Devoção e escravidão. A Irmandade de Nossa Senhora do Rosário dos Homens Pretos no Distrito Diamantino no século XVIII

Constituindo o maior contingente demográfico da região diamantina, é natural que o homem de cor se tornasse um dos elementos mais atuantes na vida do Distrito. Uma das forças mais eficazes de participação nas atividades locais era a que se efetuava através da irmandade. Sobretudo o escravo, relegado a uma posição subalterna, ganhava por esse meio uma oportunidade única para se fazer ouvir.

Nas Minas Gerais, as confrarias, como já foi dito em outro lugar, eram os centros de reunião, onde se encontravam os diversos grupos populacionais, apesar de se manterem em linhas gerais a separação por etnias. Essa separação não foi, aliás, uma característica brasileira, pois existiu também em Portugal. E tanto na Espanha quanto na América Espanhola os próprios grêmios profissionais eram discriminatórios, fazendo questão da limpeza de sangue.(1) Nota do Autor É curioso observar que, nas irmandades religiosas do Brasil, os brancos, que constituíam a minoria da população, irão estabelecer uma série de restrições raciais, enquanto em Portugal são os negros os que fazem questão de manter seu grupo separado, desejando conservar prerrogativas próprias.

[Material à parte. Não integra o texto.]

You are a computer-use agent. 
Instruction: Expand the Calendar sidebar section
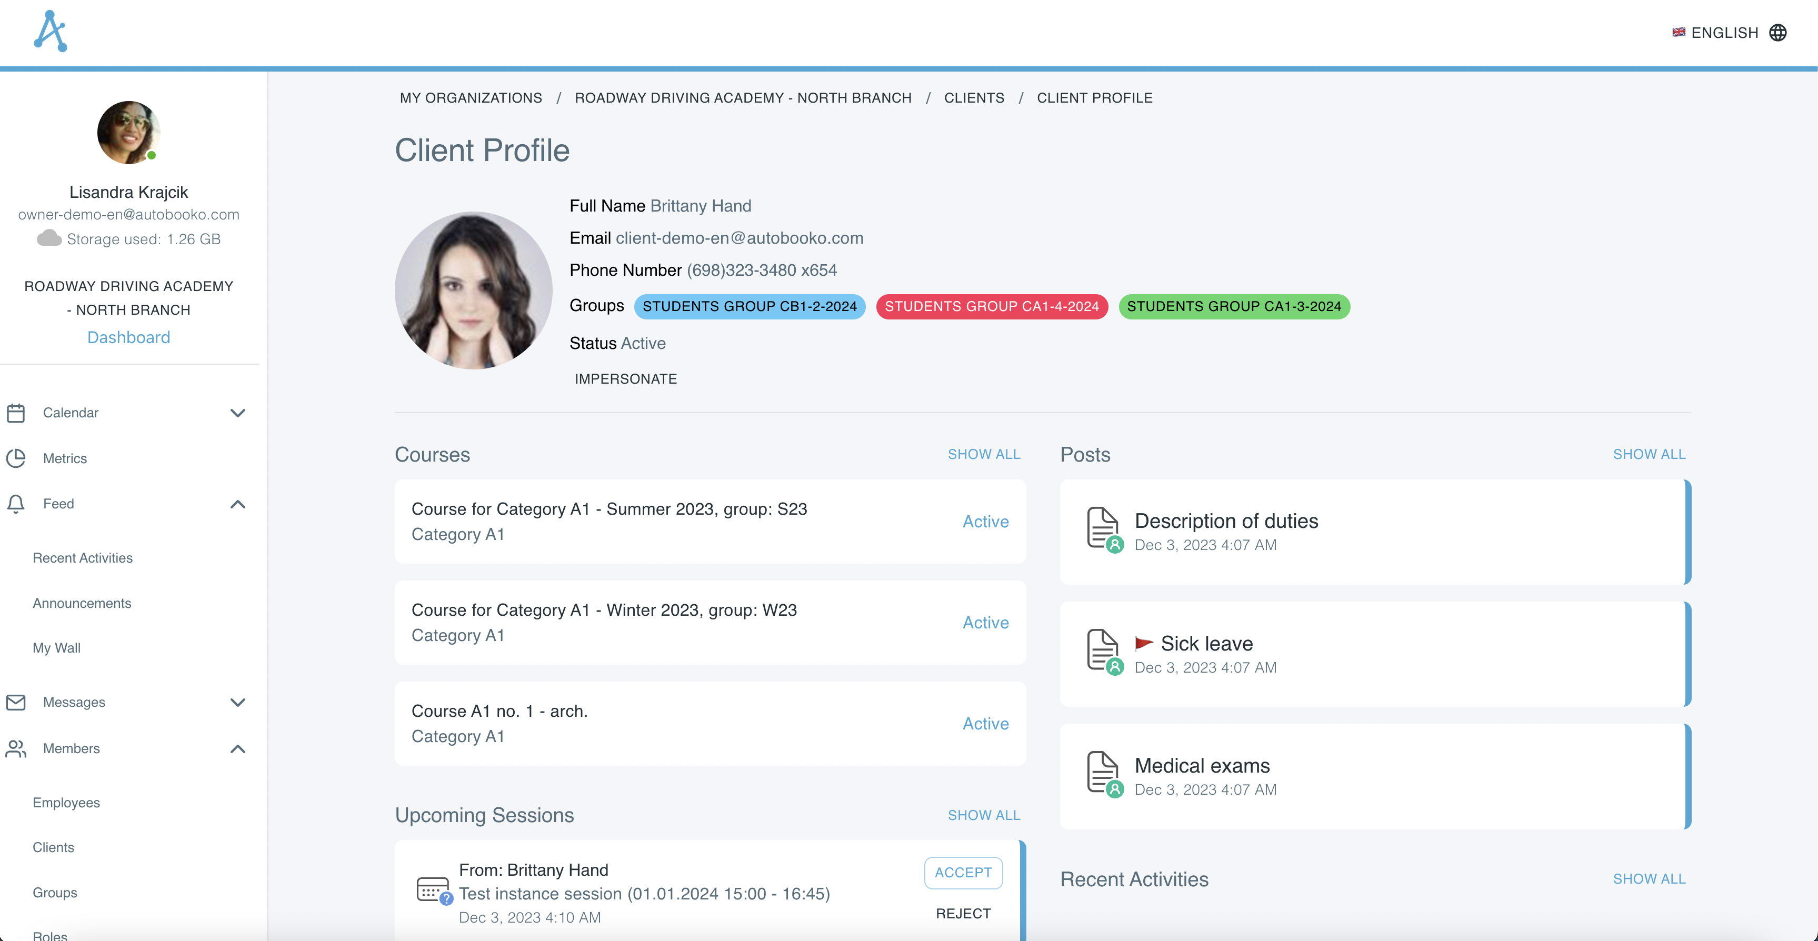[x=238, y=412]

As Irmandades do Rosário tiveram papel importante na integração do homem de cor e podemos dizer que este, sobretudo quando escravo, pôde exercer, por meio da confraria, certas atividades que pairavam acima de sua condição. Aliás, este foi sempre o papel de irmandades e grêmios profissionais que davam aos seus membros posição mais segura dentro da sociedade, marcando-lhe lugar determinado, agrupando as comunidades sob a proteção de um orago, valorizando-as, dando-lhes dignidade.

As associações do Rosário permitiam que o escravo e outros homens de cor se reunissem dando vazão às tendências gregárias ou lúdicas. Como as celebrações eram ordinariamente religiosas e assim abertas a toda a população, qualquer festa católica poderia proporcionar tais oportunidades, mas era nas comemorações de seus santos protetores que o preto se torna o organizador, o "dono" da festa, patrocinando-a a seu gosto.

Desse modo, a confraria era praticamente a única instituição aberta ao homem de cor, dentro da legalidade, onde, esquecida a sua situação de escravo, poderia viver como um ser humano.